# TASK DIRECTIONS:
Your task is to repeat exactly the lines from the one with "Open the Histo view tab" through the end of the records, both included; please leave the pictures out.

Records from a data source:

= Beginning of Section =

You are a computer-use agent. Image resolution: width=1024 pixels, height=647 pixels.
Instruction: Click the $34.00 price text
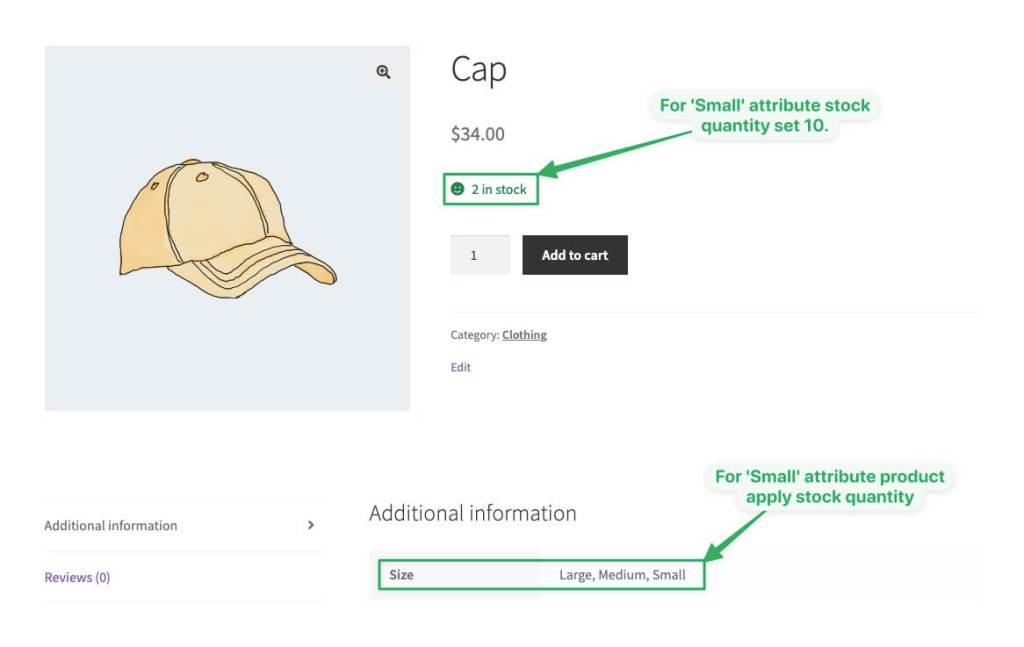(x=477, y=134)
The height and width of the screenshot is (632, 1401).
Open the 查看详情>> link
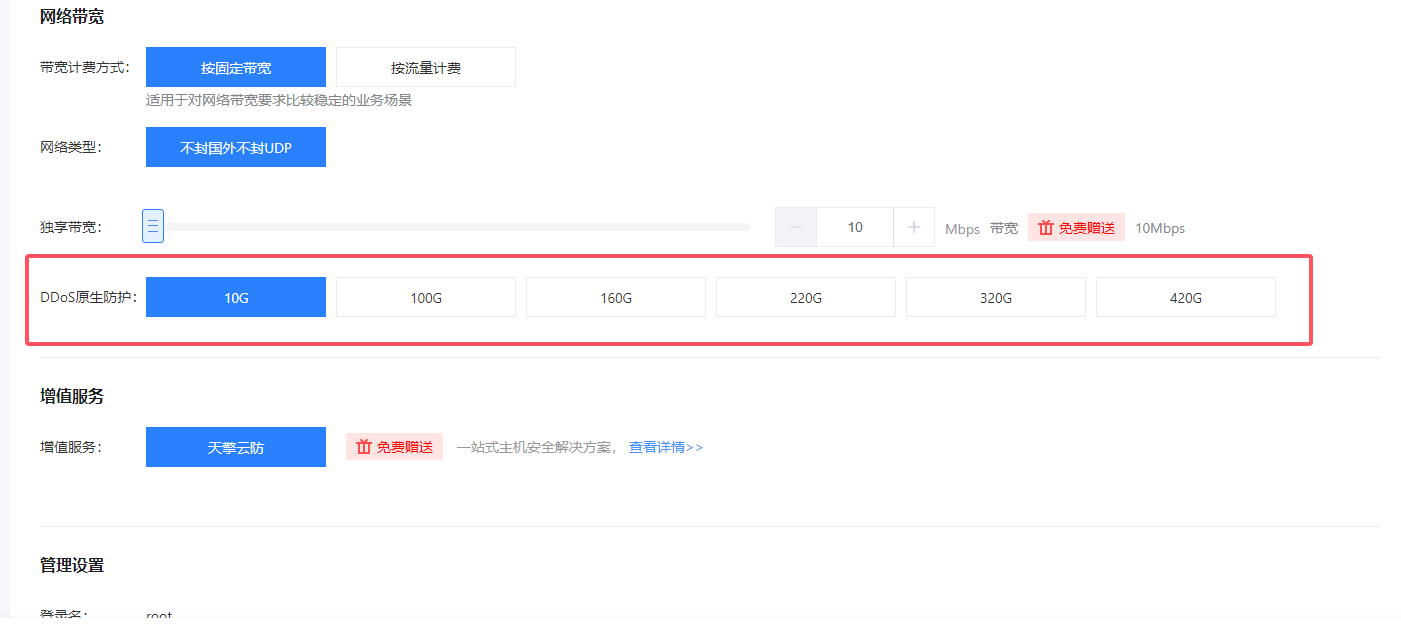tap(665, 447)
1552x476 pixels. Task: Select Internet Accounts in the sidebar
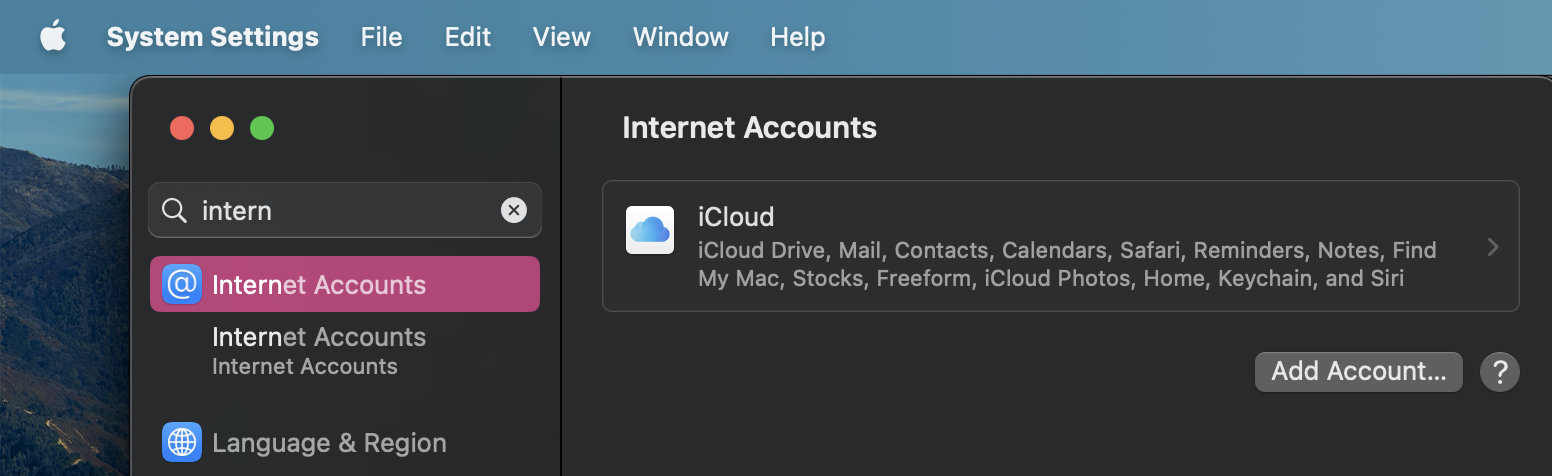coord(345,284)
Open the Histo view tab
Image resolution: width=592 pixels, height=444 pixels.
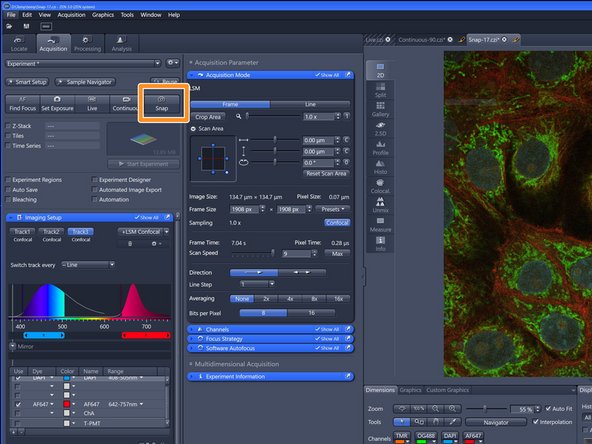380,166
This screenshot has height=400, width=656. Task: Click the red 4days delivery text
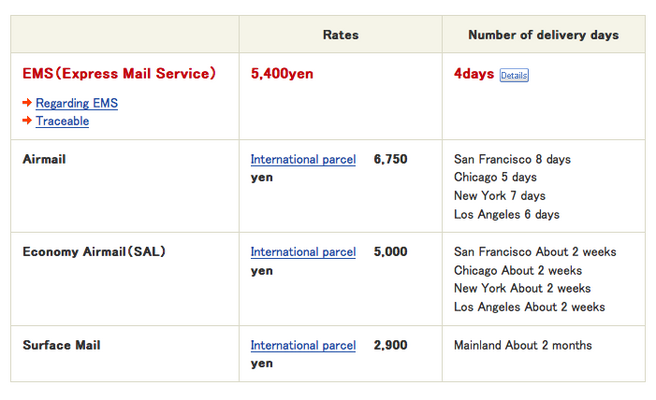point(473,74)
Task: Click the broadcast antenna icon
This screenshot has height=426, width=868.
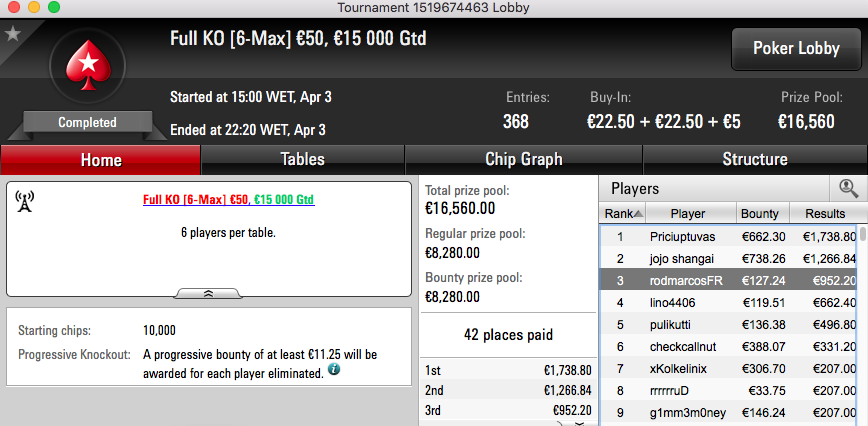Action: (24, 201)
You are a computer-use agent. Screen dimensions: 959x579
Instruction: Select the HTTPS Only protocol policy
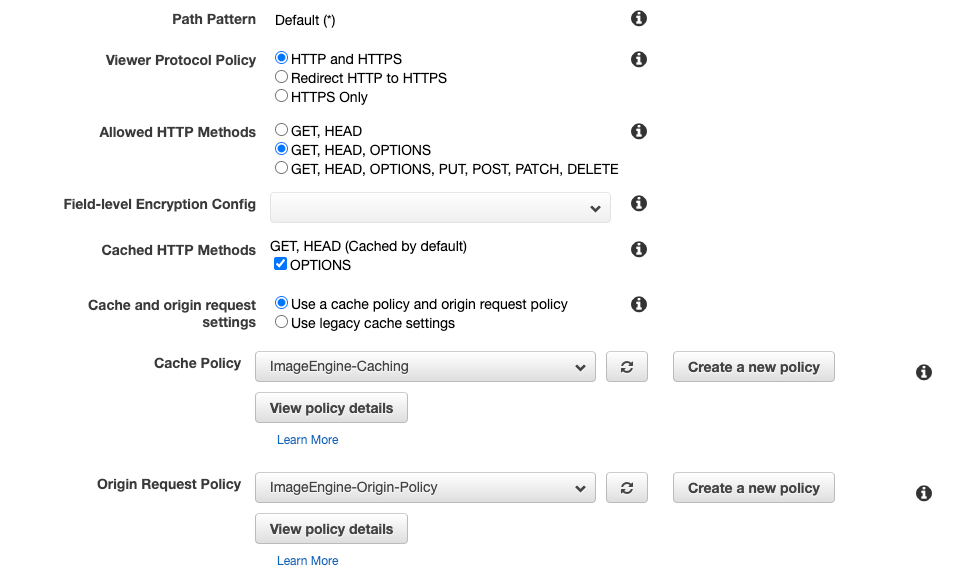[281, 96]
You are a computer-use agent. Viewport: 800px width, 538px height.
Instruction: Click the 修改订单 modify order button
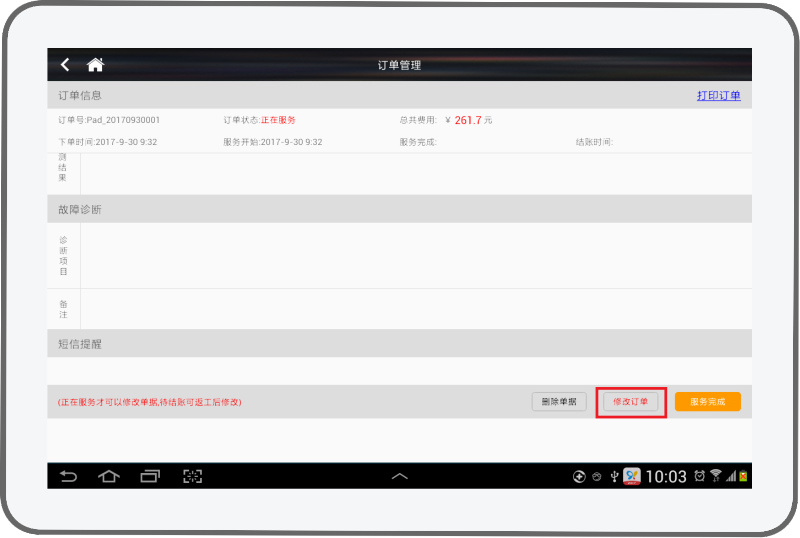click(630, 401)
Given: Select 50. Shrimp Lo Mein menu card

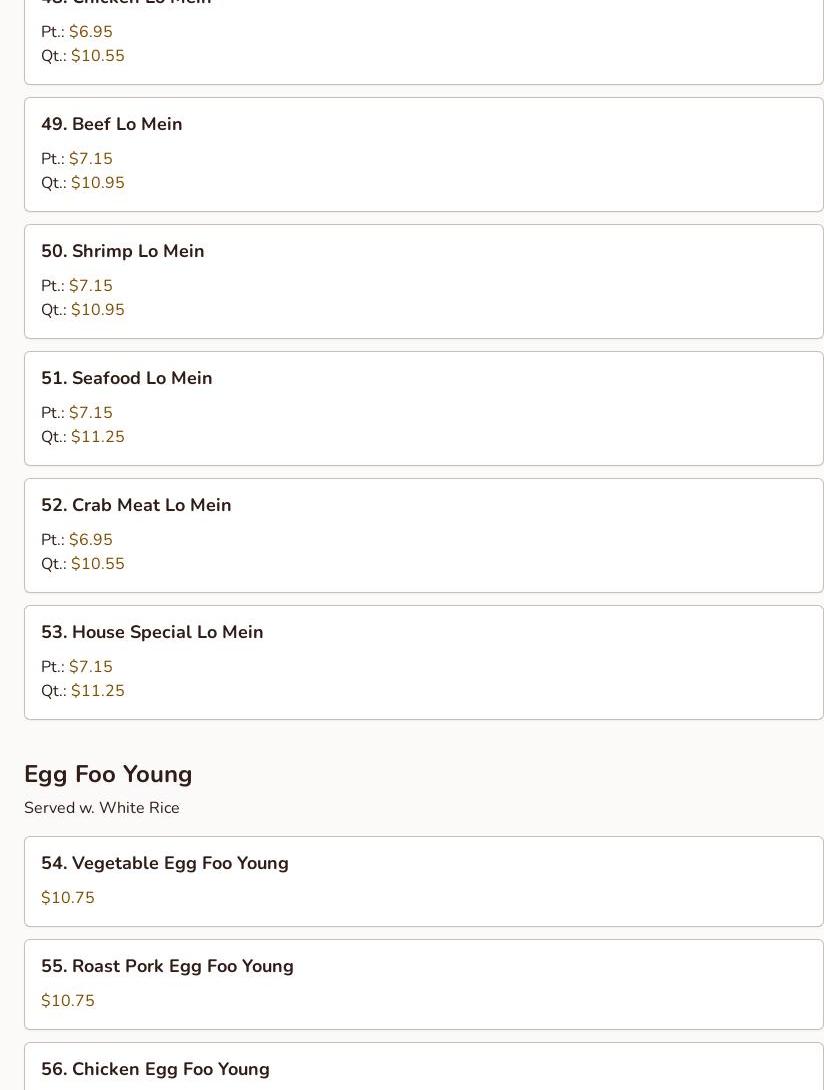Looking at the screenshot, I should (423, 282).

= End of Section =

# RESULT BELOW:
Open the Histo view tab
Image resolution: width=592 pixels, height=444 pixels.
380,166
This screenshot has height=400, width=656. Task: Click the red 4days delivery text
point(473,74)
Task: Click the broadcast antenna icon
This screenshot has height=426, width=868.
Action: (24, 201)
You are a computer-use agent. Screen dimensions: 959x579
Instruction: Select the HTTPS Only protocol policy
[281, 96]
You are a computer-use agent. Viewport: 800px width, 538px height.
Instruction: Click the 修改订单 modify order button
click(630, 401)
Given: Select 50. Shrimp Lo Mein menu card

Looking at the screenshot, I should (423, 282).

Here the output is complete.